No bairro do Mutange, onde houve deslizamento de barreiras e algumas casas foram danificadas, Marcelo Palmeira fez uma visita e constatou a dimensão do problema. “As chuvas intensas agravaram ainda mais os problemas das pessoas que moram em áreas de risco. Os registros apontam que nas últimas 12 horas choveu uma média de 120 ml, praticamente a metade do volume esperado para todo o mês de julho”, destacou o vice-prefeito.

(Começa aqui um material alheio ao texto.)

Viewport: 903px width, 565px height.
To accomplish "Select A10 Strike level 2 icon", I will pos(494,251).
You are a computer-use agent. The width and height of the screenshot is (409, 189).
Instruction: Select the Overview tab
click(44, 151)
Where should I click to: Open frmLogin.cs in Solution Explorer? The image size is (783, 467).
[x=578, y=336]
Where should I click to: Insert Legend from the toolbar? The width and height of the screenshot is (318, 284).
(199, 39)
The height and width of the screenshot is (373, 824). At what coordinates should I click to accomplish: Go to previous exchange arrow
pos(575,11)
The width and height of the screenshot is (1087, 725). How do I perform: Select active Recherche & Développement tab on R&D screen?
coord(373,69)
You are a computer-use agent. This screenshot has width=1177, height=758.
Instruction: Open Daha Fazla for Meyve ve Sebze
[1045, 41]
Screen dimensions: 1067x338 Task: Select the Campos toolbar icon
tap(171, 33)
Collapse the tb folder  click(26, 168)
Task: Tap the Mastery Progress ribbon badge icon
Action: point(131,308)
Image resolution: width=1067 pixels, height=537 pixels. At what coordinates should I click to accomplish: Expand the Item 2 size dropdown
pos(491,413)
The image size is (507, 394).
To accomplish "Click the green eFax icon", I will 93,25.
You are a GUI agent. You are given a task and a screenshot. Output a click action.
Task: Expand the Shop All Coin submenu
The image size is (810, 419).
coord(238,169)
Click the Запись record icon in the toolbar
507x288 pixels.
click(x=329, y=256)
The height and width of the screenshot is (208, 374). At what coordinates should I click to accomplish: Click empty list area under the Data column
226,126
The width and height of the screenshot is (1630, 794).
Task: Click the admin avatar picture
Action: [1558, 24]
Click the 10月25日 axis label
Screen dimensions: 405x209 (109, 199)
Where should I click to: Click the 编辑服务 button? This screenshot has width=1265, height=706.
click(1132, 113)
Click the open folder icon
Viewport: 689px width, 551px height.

Hoje estaremos junto a assistentes sociais e equipes da Defesa Civil fazendo o cadastramento das famílias que estão em áreas de risco e cadastrando todos para fazer o encaminhamento para áreas mais seguras, comentou Marcelo Palmeira.

Necessidades

As carências na região do Mutange não são de hoje, destacou Palmeira. “Assumimos a prefeitura há apenas cinco meses e sabemos que os problemas no Mutange são antigos, mas infelizmente ninguém quis resolver”, disparou o vice-prefeito.

“Não podemos querer resolver o problema das grotas construindo apenas escadarias. Maceió não agüenta meia hora de chuva. Um trabalho mais específico se faz necessário que perpassa pela questão estrutural e também pela educação da população”, afirmou Palmeira.

Registros

De acordo com o coordenador da Defesa Civil, Paulo Noronha até o momento foram registradas 15 áreas com deslizamento de terras, sendo cinco delas no bairro do Mutange, lembrando ainda que esta é uma área recorrente de desastres desta natureza. Também houve registros de quedas de árvores.

Noronha comentou ainda que segundo informações dos radares meteorológicos, as chuvas devem perdurar até sexta-feira, porém em menor intensidade.

Solitário

Revoltado com o abandono, um morador resolveu fazer um protesto solitário e tentou interditar o trânsito na Cambona. “Não aguento mais tanto esquecimento. O muro de uma casa caiu por cima de minha moradia. Minha esposa quase morreu. Ela está grávida de oito meses. Agora ela teve que ir para a casa de um parente”, desabafou aos prantos o vendedor Damião Miguel.

Uma equipe da Polícia Militar esteve no local e imediatamente conseguiu debelar  as chamas e regularizar o trânsito na região.